Keywords

1 Introduction

This work is proposed to contribute to the community of researchers who attempt to improve the identification techniques of this evil that carries such expressive numbers and ends a lot of victim’s life every day. Methods like the one designed in this work are very useful to medical doctors, because they are able, in a short period of time, to save human lives with greater efficiency. Therefore, computer aided diagnosis tools have turned out to be increasingly essential for medical’s routines.

This work aims to explain its contribution by first presenting in Sect. 2 all of the main works that were used as knowledge basis and inspiration. Then, in Sects. 3 and 4 it gives through the conceptual background required for its development. It presents an introduction to the main concepts, such as Deep Learning and Swarm Intelligence. Later, in Sect. 5 we describe the proposed model of the nodules detection problem. Subsequently, in Sect. 6 we explain all the methodologies we used in this work. This includes the image processing, image classification and network training. Finally, Sect. 7 presents the results obtained in this work and discusses the relations between different swarm-training algorithms so that the final conclusion can be presented in Sect. 8.

2 Related Work

In [1], a Computer-Aided Diagnosis tool (CAD), which is based on convolutional neural network (CNN) and deep learning, is described to identify and classify lung nodules. Transfer Learning is used in this work. It consists of using a previously trained CNN model and it only adjusts some of the network last layer’s parameters in order to make them fit the scope of the application. The authors used the ResNet network, designed by Microsoft. Among 1971 competitors, this model was ranked 41st in the competition organized by Microsoft. It thus confirmed that the method is really effective for this kind of application.

In [2] the authors used the same method as [1]. The difference between those works is the chosen networks for the use of Transfer Learning. In this work, the U-Net convolutional network was used, which significantly increased the performance of the nodule detection problem. The U-Net CNN specializes in pattern recognition tomography scans. The results reported in this work show a better performance than those shown in [1], allowing a higher accuracy, sensitivity and specificity.

In [3], the Particle Swarm Optimization algorithm was used by the authors to develop and train a CAD system based on an artificial neural network, which is able to identify and classify carcinogenic nodules in mammography digital images. The authors had to design a model dedicated to the extraction of features using image processing techniques, because of the lack of data. Once the attributes were extracted, the classification was performed according to two different approaches: the first one uses a neural network trained using back-propagation and the second one exploits a neural network trained using Particle Swarm Optimization (PSO). The former approach reached 88.6% of accuracy, 72.7% of sensitivity and 93.6% of specificity. The latter achieved 95.6% of accuracy, 87.2% of sensitivity and 97.3% of specificity. Thus, the results reported in this work justify the exploitation of swarm intelligence based techniques to discover the weights of the neural network, are able to enhance the classification performance in diagnosis tool.

3 Deep Learning with Convolutional Neural Networks

Convolutional neural networks are deep learning models that are structured as input layer, which receives the images; several layers, that execute image processing operation, aiming at feature mapping; and a classification neural network, which uses the obtained feature mapping and returns the classification result.
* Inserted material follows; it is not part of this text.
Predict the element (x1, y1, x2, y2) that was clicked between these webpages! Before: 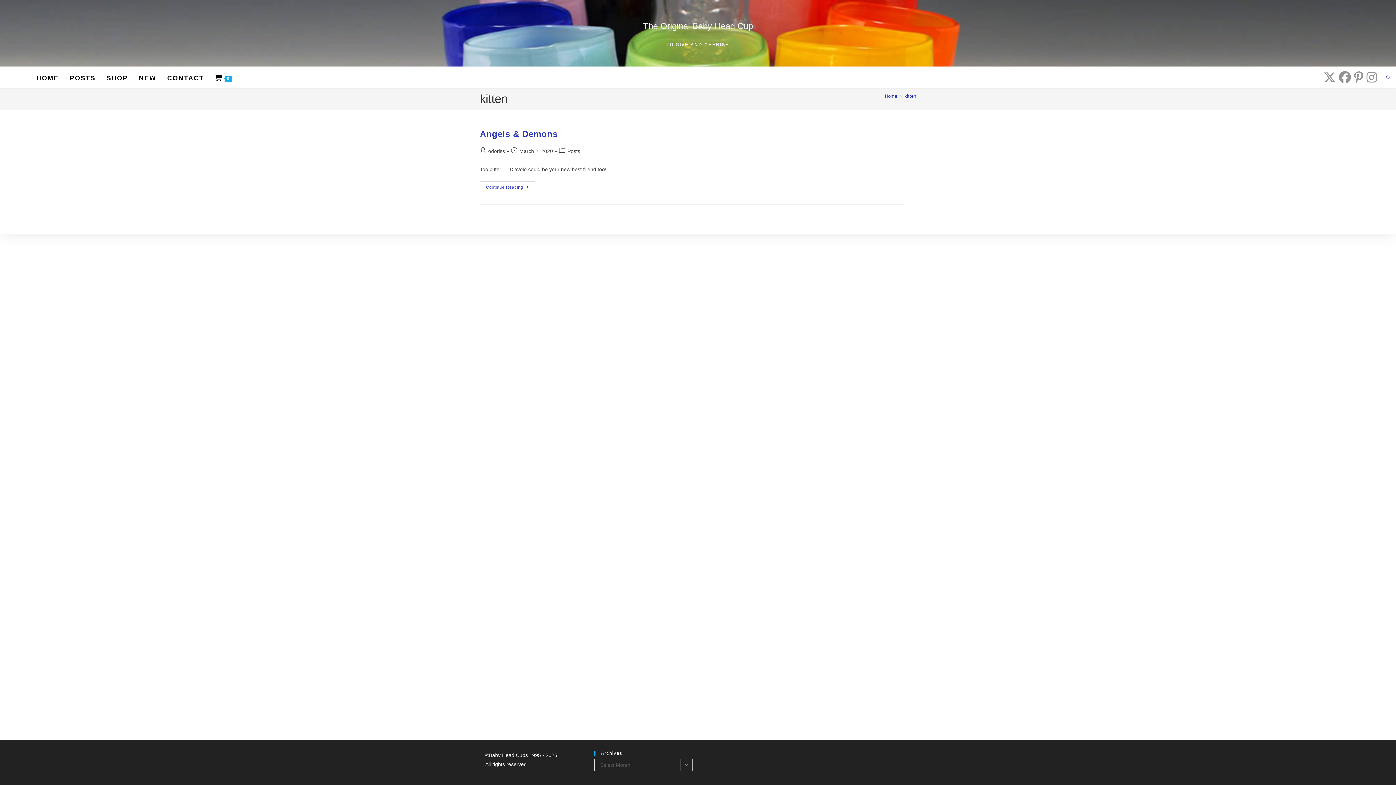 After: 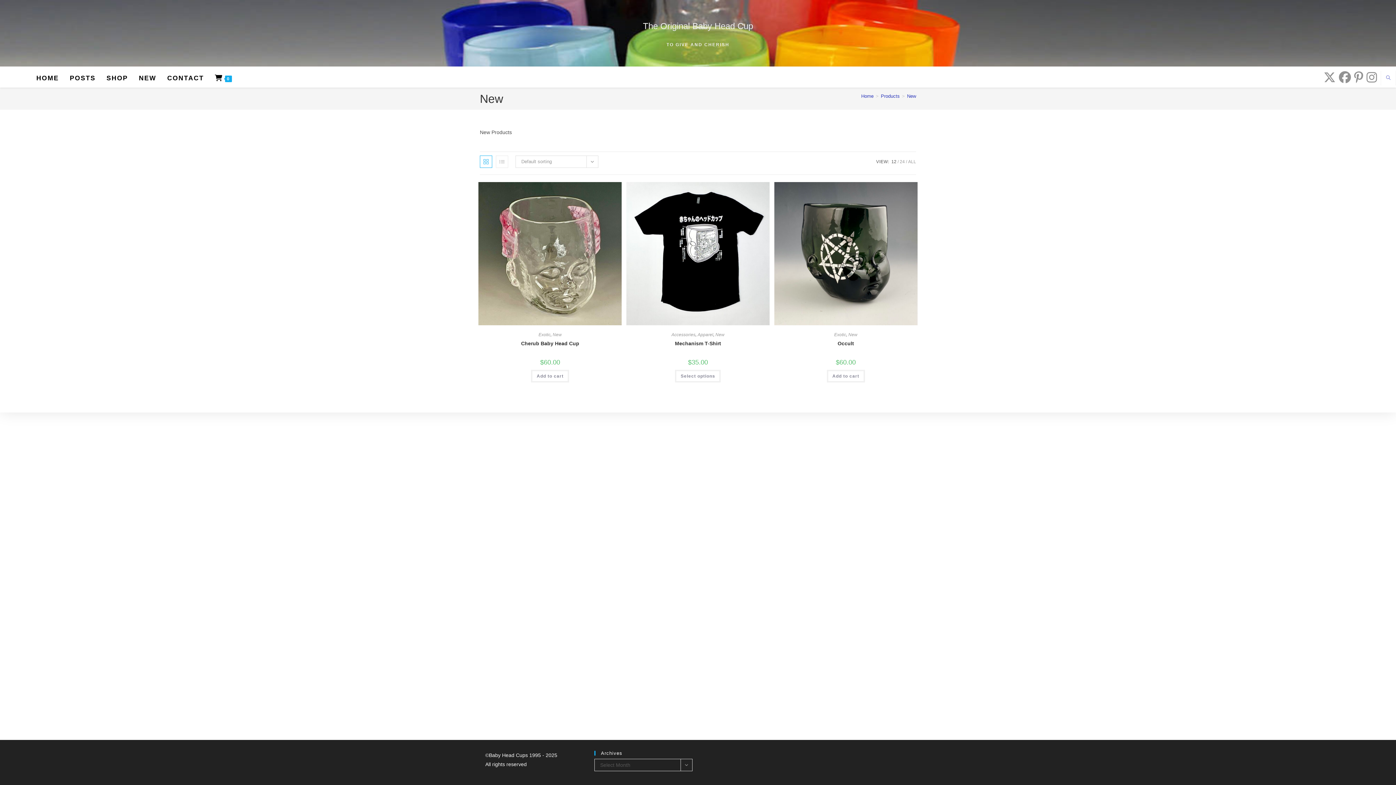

The mapping layers implement three main operations, which are convolution, that is basically a matrix scan to detect feature similarities; pooling, that is an operation applied to extract the most relevant information of each feature map; and the activation layers, that are mostly used to reduce the linearity of these networks and increase its performance.

Besides the feature layers, CNNs include a fully connected layer. Based on the received feature maps, this classical multilayer perceptron analyzes the input and outputs the final classification result.

When Transfer Learning is used, a pre-trained CNN is selected and used to identify the application patterns after a new training. At this stage, the multilayer perceptron network must be retrained to allow the correct classification of the application data. The chosen network for this work was the U-Net [4], as it is specialized in medical imaging pattern recognition.

4 Swarm Intelligence Algorithms

Swarm intelligence denotes a set of computational intelligence algorithms that simulate the behavior of colonies of animals to solve optimization problems. In order to perform neural networks training via swarm intelligence based algorithms, the following steps are implemented: (i) define the number of coefficients and that of the network layers; (ii) characterize the search space of the weights values; (iii) define a cost function to be used to qualify the solutions; (iv) select a swarm intelligence algorithm to be applied. Subsequently, a swarm of particles is initialized, wherein each particle is represented by the set of the weights required by the classification network. Afterwards, the quality of each particle of the swarm is computed and moved in the search space, depending on the rules of the selected optimization algorithm. This process is iterated until a good enough solution for the application is found. Algorithm 1 describes the thus explained steps.

figure a

In this application, 7 swarm intelligence algorithms were used. They are the Particle Swarm Optimization (PSO) [5], Artificial Bee Algorithm (ABC) [6], Bacterial Foraging Optimization (BFO) [7], Firefly Algorithm (FA) [8], Firework Optimization Algorithm (FOA) [9], Harmony Search Optimization (HSO) [10] and Gravitational Search Algorithm (GSO) [11].

5 Proposed Methodology

Given the swarm algorithms, the convolutional neural network is trained using each of the 7 methods and also using the traditional method with Back-Propagation and the Gradient Descent. Once the experiments have been executed, the performance of every selected algorithm is investigated regarding accuracy, sensitivity, precision and specificity. During the experimentation phase, some of the network parameters were also tested to evaluate the impact and possibly result in performance improvements. Among the parameters chosen for these tests are the size of the Pooling matrix and the network’s activation function. After obtaining the results, a ordered Table was generated to choose the best algorithms for this application, according to each performance indicator.

6 Implementation Issues

In this work, the medical-image database LIDC-IDRI [12] was used to train the nodule classification model. It contains over 250,000 images of CT scans of lungs. All the images in this database were analyzed by up to four medics, which gave their diagnosis on each case.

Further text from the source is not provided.